• Source material
-- -- --

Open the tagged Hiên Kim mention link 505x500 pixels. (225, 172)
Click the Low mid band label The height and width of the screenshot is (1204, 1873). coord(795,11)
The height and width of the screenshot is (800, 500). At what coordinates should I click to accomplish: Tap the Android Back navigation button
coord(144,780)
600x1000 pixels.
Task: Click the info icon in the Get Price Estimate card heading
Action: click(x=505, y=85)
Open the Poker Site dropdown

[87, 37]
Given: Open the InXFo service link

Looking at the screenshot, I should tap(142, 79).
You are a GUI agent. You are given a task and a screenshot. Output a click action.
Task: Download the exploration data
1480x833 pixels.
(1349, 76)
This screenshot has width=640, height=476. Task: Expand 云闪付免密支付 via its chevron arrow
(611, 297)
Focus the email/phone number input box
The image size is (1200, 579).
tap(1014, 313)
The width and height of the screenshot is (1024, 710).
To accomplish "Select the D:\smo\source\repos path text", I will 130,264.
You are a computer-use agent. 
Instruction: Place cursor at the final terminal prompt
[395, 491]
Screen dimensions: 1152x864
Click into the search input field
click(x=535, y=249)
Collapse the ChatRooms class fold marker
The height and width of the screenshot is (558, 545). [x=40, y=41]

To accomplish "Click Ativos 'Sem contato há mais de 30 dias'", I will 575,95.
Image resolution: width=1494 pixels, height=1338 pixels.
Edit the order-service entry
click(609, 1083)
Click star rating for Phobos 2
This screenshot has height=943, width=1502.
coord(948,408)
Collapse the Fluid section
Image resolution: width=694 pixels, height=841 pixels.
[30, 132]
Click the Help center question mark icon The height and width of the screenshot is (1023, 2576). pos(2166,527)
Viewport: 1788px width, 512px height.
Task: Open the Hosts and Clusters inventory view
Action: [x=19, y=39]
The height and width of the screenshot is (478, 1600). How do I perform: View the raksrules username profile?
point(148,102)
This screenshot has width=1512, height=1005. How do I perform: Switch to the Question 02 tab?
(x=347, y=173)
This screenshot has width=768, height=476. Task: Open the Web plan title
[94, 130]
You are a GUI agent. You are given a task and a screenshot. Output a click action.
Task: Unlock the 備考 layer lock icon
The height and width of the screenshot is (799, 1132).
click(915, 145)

-- -- --

• What you have to do
Write each line of the data above out again without altering a word.

• Response box
Open the tagged Hiên Kim mention link 505x500 pixels. (225, 172)
Click the Low mid band label The height and width of the screenshot is (1204, 1873). coord(795,11)
The height and width of the screenshot is (800, 500). At what coordinates should I click to accomplish: Tap the Android Back navigation button
coord(144,780)
600x1000 pixels.
Task: Click the info icon in the Get Price Estimate card heading
Action: click(x=505, y=85)
Open the Poker Site dropdown

[87, 37]
Given: Open the InXFo service link

Looking at the screenshot, I should tap(142, 79).
You are a GUI agent. You are given a task and a screenshot. Output a click action.
Task: Download the exploration data
1480x833 pixels.
(1349, 76)
This screenshot has width=640, height=476. Task: Expand 云闪付免密支付 via its chevron arrow
(611, 297)
Focus the email/phone number input box
The image size is (1200, 579).
tap(1014, 313)
The width and height of the screenshot is (1024, 710).
To accomplish "Select the D:\smo\source\repos path text", I will 130,264.
You are a computer-use agent. 
Instruction: Place cursor at the final terminal prompt
[395, 491]
Screen dimensions: 1152x864
Click into the search input field
click(x=535, y=249)
Collapse the ChatRooms class fold marker
The height and width of the screenshot is (558, 545). [x=40, y=41]

To accomplish "Click Ativos 'Sem contato há mais de 30 dias'", I will 575,95.
Image resolution: width=1494 pixels, height=1338 pixels.
Edit the order-service entry
click(609, 1083)
Click star rating for Phobos 2
This screenshot has height=943, width=1502.
coord(948,408)
Collapse the Fluid section
Image resolution: width=694 pixels, height=841 pixels.
[30, 132]
Click the Help center question mark icon The height and width of the screenshot is (1023, 2576). pos(2166,527)
Viewport: 1788px width, 512px height.
Task: Open the Hosts and Clusters inventory view
Action: [x=19, y=39]
The height and width of the screenshot is (478, 1600). How do I perform: View the raksrules username profile?
point(148,102)
This screenshot has width=1512, height=1005. How do I perform: Switch to the Question 02 tab?
(x=347, y=173)
This screenshot has width=768, height=476. Task: Open the Web plan title
[94, 130]
You are a GUI agent. You are given a task and a screenshot. Output a click action.
Task: Unlock the 備考 layer lock icon
The height and width of the screenshot is (799, 1132).
click(915, 145)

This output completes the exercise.